→ What to produce
Copy the records from the line with "Where should I click to: Rotate" to the line with "I will coord(251,248).", replacing "clockwise" with "counterclockwise" and leaving everything else unchanged.

Recorded data
——————
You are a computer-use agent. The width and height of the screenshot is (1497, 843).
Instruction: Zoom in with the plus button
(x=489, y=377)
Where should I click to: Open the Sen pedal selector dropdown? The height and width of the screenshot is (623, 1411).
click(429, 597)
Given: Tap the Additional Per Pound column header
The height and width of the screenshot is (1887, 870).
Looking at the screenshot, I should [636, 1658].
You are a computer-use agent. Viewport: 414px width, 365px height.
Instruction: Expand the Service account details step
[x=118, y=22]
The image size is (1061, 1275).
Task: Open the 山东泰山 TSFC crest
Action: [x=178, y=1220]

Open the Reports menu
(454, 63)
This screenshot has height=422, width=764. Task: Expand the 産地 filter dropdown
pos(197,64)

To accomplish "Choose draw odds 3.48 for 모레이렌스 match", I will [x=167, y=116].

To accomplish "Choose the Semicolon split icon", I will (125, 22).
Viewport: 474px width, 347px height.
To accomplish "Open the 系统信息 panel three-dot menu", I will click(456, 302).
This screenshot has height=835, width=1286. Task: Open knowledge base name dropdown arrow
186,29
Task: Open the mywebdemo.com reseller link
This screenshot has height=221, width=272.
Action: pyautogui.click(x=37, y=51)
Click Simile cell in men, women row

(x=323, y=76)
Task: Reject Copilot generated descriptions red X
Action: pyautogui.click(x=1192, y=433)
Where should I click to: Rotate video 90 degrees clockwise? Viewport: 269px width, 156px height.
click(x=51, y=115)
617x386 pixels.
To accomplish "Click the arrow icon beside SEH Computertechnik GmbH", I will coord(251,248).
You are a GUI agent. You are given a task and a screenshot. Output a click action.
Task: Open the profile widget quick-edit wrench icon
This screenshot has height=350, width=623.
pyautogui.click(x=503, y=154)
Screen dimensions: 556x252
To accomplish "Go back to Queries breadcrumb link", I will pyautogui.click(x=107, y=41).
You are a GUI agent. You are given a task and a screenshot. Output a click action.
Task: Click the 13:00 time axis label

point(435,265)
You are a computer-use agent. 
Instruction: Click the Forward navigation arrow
——————
→ Task solution
Where should I click to: Rotate video 90 degrees counterclockwise? Viewport: 269px width, 156px height.
click(x=51, y=115)
617x386 pixels.
To accomplish "Click the arrow icon beside SEH Computertechnik GmbH", I will coord(251,248).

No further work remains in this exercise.